Pleasance Courtyard, Edinburgh
The outrageous standup turns a story of lifelong loneliness into an irresistible hymn to self-realisation
Elsewhere at the Edinburgh fringe, Rose Matafeo uses romcoms as a lens to view the development of her personality. For 2016 best newcomer nominee Jayde Adams, another movie genre is better suited to the job. She begins the show in dungarees, sat on a bench, struggling to open a box of chocolates. Forrest Gump is a misfit whose isolation is rendered glorious in the Tom Hanks movie; the same goes for Edward Scissorhands and the Phantom of the Opera. So why did Adams’ loneliness never feel romantic?
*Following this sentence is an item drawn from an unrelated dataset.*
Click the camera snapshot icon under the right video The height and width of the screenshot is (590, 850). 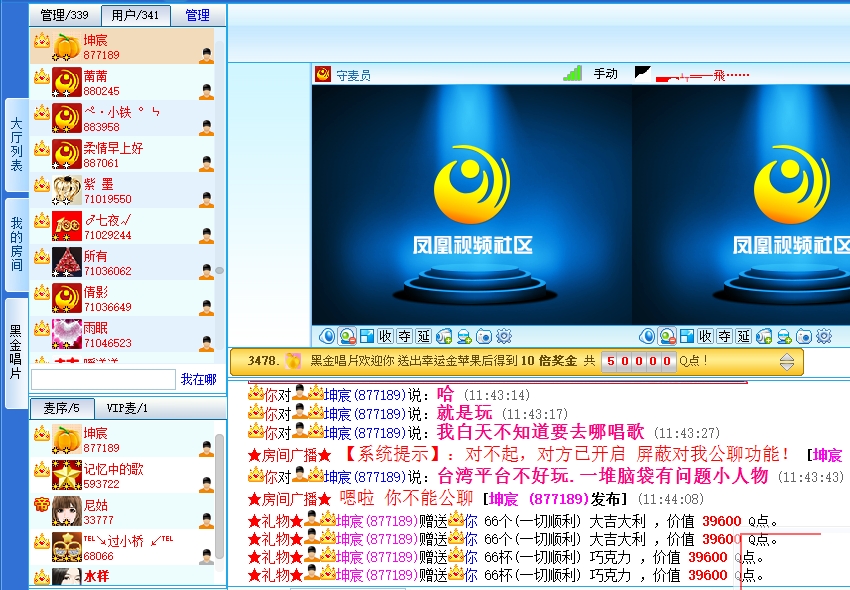(x=804, y=336)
Her new show, Jayded, recaps a lifetime of feeling unloved and at odds with the world, and her recent self-willed transformation.
From a performer whose force of personality is her USP, the show is machine-tooled to engineer supportive whoops from the crowd. As for laughs? Well, there are plenty, generated more by Adams’ outrageous behaviour (her mannerisms, her vocal tics, her antics onstage) than by joke-writing flair. She provides, in short, entertaining company, as she dragoons an audience member onstage to undertake a “best-friend test”, or struggles to practise tai chi while being for ever interrupted by a beeping phone.